From Casetext: Smarter Legal Research

State v. Wilson

COURT OF APPEALS OF NORTH CAROLINA
Jan 5, 2016
781 S.E.2d 531 (N.C. Ct. App. 2016)

Opinion

No. COA15–707.

01-05-2016

STATE of North Carolina v. Brandon Sentell WILSON.

Attorney General Roy Cooper, by Special Deputy Attorney General Amy L. Bircher, for the State. Leslie C. Rawls for defendant-appellant.


Attorney General Roy Cooper, by Special Deputy Attorney General Amy L. Bircher, for the State.
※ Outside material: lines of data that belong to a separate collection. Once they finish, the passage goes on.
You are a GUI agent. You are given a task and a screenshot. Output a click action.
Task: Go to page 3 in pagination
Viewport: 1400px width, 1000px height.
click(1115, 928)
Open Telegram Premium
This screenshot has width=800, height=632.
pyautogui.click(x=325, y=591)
Leslie C. Rawls for defendant-appellant.

Opinion

Appeal by defendant from judgments entered 21 January 2015 by Judge Yvonne Mims Evans in Cleveland County Superior Court. Heard in the Court of Appeals 28 December 2015.

BRYANT, Judge.

Where the State adduced substantial evidence of defendant's participation in the charged conspiracy and the trial court properly instructed the jury on the essential elements of the offense, we hold that defendant received a fair trial free from prejudicial error.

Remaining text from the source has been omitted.